Europa holt bei CTV deutlich auf

Das Wachstum von Connected TV fällt in Europa mit 33 Prozent deutlich stärker aus als in den USA mit 11 Prozent. Im Unterschied zum Gesamtmarkt, der um 11 Prozent wächst, expandiert damit insbesondere der CTV-Kanal überdurchschnittlich stark. Diese Entwicklung verweist darauf, dass die Transformation der TV-Nutzung hin zu internetbasierten Angeboten an Fahrt gewinnt. Gleichzeitig zeigt der Report, dass große Bildschirme die dominante Rolle in der Ausspielung einnehmen. In Europa entfallen 71 Prozent der Ad Views auf den Big Screen, wobei CTV allein die Hälfte der Impressionen ausmacht.

Ein wesentlicher Treiber dieser Entwicklung sind Innovationen im Mediaeinkauf, sagt Freewheel. Insbesondere KI-gestützte Technologien vereinfachen den Zugang zu CTV-Inventar und reduzieren operative Komplexität entlang der Wertschöpfungskette. Automatisierte Prozesse ermöglichen eine effizientere Verbindung zwischen Nachfrage- und Angebotsseite.

Programmatic gewinnt weiter an Breite

Parallel zur Verschiebung hin zu CTV legt auch der programmatische Handel in diesem Umfeld deutlich zu. In Europa stiegen die programmatischen Ad Views um 38 Prozent, in den USA um 28 Prozent. Dies deutet auf eine zunehmende Diversifizierung der Nachfrage hin und gilt als Indikator für die Reife des Marktes.

Der Anteil programmatischer Ausspielung bleibt jedoch weiterhin unter dem Niveau klassischer Direktbuchungen. In Europa liegt er bei 22 Prozent, in den USA bei 33 Prozent. Dennoch zeigen die Daten, dass Programmatic zunehmend auch im Premium-Video-Segment in CTV an Bedeutung gewinnt.

Metadaten als Differenzierungsfaktor

Ein zentrales Ergebnis der Analyse ist die wachsende Bedeutung von Metadaten für die Bewertung und Vermarktung von Werbeinventar. Standardisierte Angaben wie App Bundle oder Genre sind bereits weit verbreitet und werden jeweils in über der Hälfte der Anfragen genutzt. Gleichzeitig weist der Report darauf hin, dass viele weitere Datenpunkte bislang kaum eingesetzt werden und somit ungenutztes Potenzial darstellen.

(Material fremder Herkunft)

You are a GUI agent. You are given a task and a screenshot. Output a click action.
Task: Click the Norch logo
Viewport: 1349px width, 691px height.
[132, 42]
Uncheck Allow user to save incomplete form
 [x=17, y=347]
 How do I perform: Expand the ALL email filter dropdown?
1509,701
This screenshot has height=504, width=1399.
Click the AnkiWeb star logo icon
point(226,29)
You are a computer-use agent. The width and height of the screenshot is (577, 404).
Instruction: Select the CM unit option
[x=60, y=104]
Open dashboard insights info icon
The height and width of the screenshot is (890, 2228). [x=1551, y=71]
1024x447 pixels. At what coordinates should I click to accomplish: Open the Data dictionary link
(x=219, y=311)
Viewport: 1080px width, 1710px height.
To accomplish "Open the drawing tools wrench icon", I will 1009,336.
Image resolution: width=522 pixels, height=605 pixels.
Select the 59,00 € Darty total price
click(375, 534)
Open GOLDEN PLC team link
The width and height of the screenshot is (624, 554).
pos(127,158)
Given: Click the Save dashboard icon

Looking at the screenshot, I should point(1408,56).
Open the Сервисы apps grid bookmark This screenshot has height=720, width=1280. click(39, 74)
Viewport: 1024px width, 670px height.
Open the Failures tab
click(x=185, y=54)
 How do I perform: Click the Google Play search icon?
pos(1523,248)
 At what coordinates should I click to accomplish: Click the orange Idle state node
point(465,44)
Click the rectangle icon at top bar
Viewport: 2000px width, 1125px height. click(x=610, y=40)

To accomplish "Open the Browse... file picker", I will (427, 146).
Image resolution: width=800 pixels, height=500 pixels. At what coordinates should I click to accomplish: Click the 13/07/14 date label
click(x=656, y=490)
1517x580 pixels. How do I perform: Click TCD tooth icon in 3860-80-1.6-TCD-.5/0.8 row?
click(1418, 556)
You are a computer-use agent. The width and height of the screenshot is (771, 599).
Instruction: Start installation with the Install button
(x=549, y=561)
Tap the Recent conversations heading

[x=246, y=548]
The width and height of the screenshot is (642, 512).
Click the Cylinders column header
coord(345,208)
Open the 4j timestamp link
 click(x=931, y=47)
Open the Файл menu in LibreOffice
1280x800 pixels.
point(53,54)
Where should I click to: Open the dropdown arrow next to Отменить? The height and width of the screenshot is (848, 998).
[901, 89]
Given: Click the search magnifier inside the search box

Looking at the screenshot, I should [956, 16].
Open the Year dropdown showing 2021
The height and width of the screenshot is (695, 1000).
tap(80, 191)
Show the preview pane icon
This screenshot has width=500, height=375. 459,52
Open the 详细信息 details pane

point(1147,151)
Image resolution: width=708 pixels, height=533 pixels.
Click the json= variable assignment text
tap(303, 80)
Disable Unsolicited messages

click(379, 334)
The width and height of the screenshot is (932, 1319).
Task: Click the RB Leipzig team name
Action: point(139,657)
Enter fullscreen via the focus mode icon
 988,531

Für Publisher ergibt sich daraus die Möglichkeit, ihre Inventarqualität präziser zu beschreiben und sich im Wettbewerb stärker zu differenzieren. Auf Käuferseite steigt zugleich die Nachfrage nach granularen Informationen, um Transparenz und Effizienz in programmatischen Prozessen zu erhöhen.

Automatisierung wird strukturbestimmend

Neben den Daten wird Automatisierung immer wichtiger. Der Report beschreibt den zunehmenden Einsatz sogenannter Agentic AI, also autonom agierender Systeme, die Mediaeinkauf und Kampagnensteuerung plattformübergreifend koordinieren. Diese Technologien reduzieren manuelle Prozesse und ermöglichen eine nahezu in Echtzeit optimierte Ausspielung.

“Unser Ziel ist ein hocheffizientes und absolut transparentes Werbe-Ökosystem. Automatisierungslösungen definieren dabei aktuell jeden Schritt der Wertschöpfungskette neu”, erklärt Emmanuel Josserand, Senior Director, Brand, Agency and Industry Relations bei Comcast Advertising. “Das Spektrum reicht von Predictive AI, die Publishern dabei hilft, ihre Werbeerlöse im Video-on-Demand- und Live-Bereich zu optimieren, bis hin zu Agentic AI, die einen völlig eigenständigen Austausch zwischen Käufern und Verkäufern in Echtzeit ermöglicht. Diese technologischen Fortschritte sind der Schlüssel für den künftigen Erfolg: Sie reduzieren die Zersplitterung des Marktes, stärken das Vertrauen und schaffen ein faireres Streaming-Umfeld für alle Beteiligten.”

Live-Content als zusätzlicher Wachstumstreiber

Innerhalb des CTV-Segments gewinnt zudem Live-Content an Bedeutung. In Europa entfallen 25 Prozent der CTV-Ad-Views auf Live-Inhalte. Diese gelten als besonders wertvoll, da sie hohe Aufmerksamkeit und planbare Reichweiten bieten.

Insgesamt zeigt der Report, dass sich der Streaming-Markt zunehmend konsolidiert und professionalisiert. CTV etabliert sich als zentrales Distributionsumfeld, während Programmatic, Datenqualität und Automatisierung das Wachstum maßgeblich antreiben. Die weitere Marktentwicklung dürfte maßgeblich davon abhängen, wie gut es gelingt, Transparenz, Interoperabilität und Effizienz im Ökosystem auszubauen.

Takeaways

  • Connected TV ist in Europa erstmals der wichtigste Ausspielungskanal für Premium-Video-Werbung.
  • Programmatic gewinnt hierbei weiter an Relevanz.
  • Datenqualität und Automatisierung entwickeln sich zu zentralen Wettbewerbsfaktoren im Streaming-Ökosystem.